This seems to indicate that we need to ensure that the ReJIT completes before code to be instrumented is executed.

pjanotti avatar Sep 22 '22 03:09 pjanotti

This seems to indicate that we need to ensure that the ReJIT completes before code to be instrumented is executed.

In other words, the startup time of a lightweight application might be too fast in time to time?

RassK avatar Sep 22 '22 06:09 RassK

I simple modification to request the ReJIT in a synchronous fashion (directly on the thread handling ModuleLoadedFinsih) fixes the issue. However, I guess that this will have some perf impact, which, I didn't measure yet.

pjanotti avatar Sep 24 '22 03:09 pjanotti

If the impact will be noticeable we could introduce an env var to control it. However, I would rather not do it as it is just about longer initialization.

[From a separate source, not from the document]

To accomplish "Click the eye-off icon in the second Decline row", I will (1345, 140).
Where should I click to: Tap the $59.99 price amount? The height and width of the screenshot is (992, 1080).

Probably this one failed for the same reason https://github.com/open-telemetry/opentelemetry-dotnet-instrumentation/actions/runs/3128880953/jobs/5077270798

pellared avatar Sep 26 '22 15:09 pellared

Yeah, I don't want to give the option to "perhaps a little fast" but some non-deterministic observability results. It seems that we have to offer a single and consistent way of instrumenting.

pjanotti avatar Sep 26 '22 19:09 pjanotti